A Stanford Proposal on the ‘Foundations’ of AI Burns Controversy
Last month, Stanford the researchers declared a new era of artificial intelligence came, one built upon much more neural networks and oceans of data. They say a new research center at Stanford will build – and study – these “basic models” of AI.
Critics of the idea quickly emerged-including a workshop organized to mark the launch of the new center. Some are opposed to the limited abilities and sometimes bad manners of these models; others warn of focusing too much on one way to make the machines more brainy.
Malik acknowledges that a class of model identified by Stanford researchers – large speech models that can answer questions or create text from a single prompt – has many practical uses. But he says evolutionary biology suggests that language is involved in other aspects of intelligence such as interaction with the physical world.

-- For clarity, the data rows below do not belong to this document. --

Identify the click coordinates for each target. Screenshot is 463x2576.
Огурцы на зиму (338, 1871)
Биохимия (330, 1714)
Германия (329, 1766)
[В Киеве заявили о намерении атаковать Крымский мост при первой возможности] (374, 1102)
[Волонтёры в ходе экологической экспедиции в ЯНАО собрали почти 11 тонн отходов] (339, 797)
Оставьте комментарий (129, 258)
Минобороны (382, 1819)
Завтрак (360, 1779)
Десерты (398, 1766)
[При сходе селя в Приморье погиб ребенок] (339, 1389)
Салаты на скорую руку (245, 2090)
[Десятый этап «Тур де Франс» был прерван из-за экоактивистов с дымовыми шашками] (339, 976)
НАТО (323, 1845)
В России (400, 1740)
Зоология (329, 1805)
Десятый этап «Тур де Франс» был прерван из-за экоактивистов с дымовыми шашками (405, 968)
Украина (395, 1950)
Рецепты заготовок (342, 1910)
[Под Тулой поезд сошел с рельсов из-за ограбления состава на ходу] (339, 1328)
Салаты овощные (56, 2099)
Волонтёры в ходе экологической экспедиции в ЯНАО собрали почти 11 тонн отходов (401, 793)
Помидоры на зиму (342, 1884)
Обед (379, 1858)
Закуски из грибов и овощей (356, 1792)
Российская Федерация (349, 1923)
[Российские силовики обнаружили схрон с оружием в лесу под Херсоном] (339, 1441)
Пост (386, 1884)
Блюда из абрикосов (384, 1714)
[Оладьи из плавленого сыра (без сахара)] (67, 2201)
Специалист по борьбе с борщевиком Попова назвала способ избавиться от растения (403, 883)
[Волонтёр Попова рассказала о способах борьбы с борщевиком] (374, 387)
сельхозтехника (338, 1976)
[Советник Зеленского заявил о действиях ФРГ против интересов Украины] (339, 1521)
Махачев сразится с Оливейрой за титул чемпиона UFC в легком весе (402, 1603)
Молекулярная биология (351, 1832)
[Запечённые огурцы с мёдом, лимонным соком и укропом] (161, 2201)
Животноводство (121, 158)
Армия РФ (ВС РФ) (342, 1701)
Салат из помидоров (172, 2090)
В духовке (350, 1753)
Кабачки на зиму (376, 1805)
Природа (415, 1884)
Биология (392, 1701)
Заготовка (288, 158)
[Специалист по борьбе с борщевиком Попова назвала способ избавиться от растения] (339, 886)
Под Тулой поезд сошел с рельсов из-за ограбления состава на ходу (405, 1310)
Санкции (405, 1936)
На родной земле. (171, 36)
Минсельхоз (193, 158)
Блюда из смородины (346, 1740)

“These models are really air castles; they don’t have any foundation whatsoever,” Malik said. “The language that is in these models is baseless, it has an explanation, there is no real understanding.” He declined an interview request.
A research paper written by dozens of Stanford researchers describes “an emerging model for building artificial intelligence systems” labeled “foundational models.” Larger AI models have generated some surprising advances in AI in recent years, in areas such as vision and robotics as well as language.
Large language models are also based on the preferences of tech companies Google and Facebook, which is used in areas such as search, advertising, and content moderation. Building and training large language models can require millions of dollars of cloud computing power; Currently, their development is limited and used by some good technology companies.
But large models also have a problem. Speech models inherited bias and bad text from the data they trained, and they had zero understanding of common sense or what was true or false. Given a prompt, a large language model is possible spitting out bad language or misinformation. There is also no guarantee that these large models will continue to make advances in machine intelligence.
Stanford’s proposal divides the research community. “Calling them“ foundation models ”completely disrupts the discourse,” he added. Subbarao Kambhampati, a professor at Arizona State University. There is no clear path from these models to the more common form of AI, according to Kambhampati.
Thomas Dietterich, a professor at Oregon State University and former president of Association for the Advancement of Artificial Intelligence, says he has “great respect” for the researchers behind the new Stanford center, and he believes they are genuinely concerned about the problems posed by these models.
But Dietterich knows if the idea of foundation models isn’t about getting funding for the resources needed to build and use them. “I’m amazed that they gave these models such a beautiful name and made a centerpiece,” he said. “That’s the reason for planting the flag, which can have a lot of benefits in terms of fundraising.”
Stanford also suggested making a National AI Cloud to make industry -scale computer resources available to academics working on AI research projects.
Emily M. Bender, a professor in the linguistics department at the University of Washington, says he’s concerned that the idea of fundamental models reflects an investment bias in the industry-favored AI data-centric approach.
Bender said it’s even more important to study the risks posed by large AI models. He wrote an a ROLE, published in March, which drew attention to the problems of many models of language and contributed to the departure of two Google researchers. But he said the review should come from multiple disciplines.
“There are all the other neighbors, really important farms that are just starving for funding,” he said. “Before we throw money into the cloud, I want to find money in other disciplines.”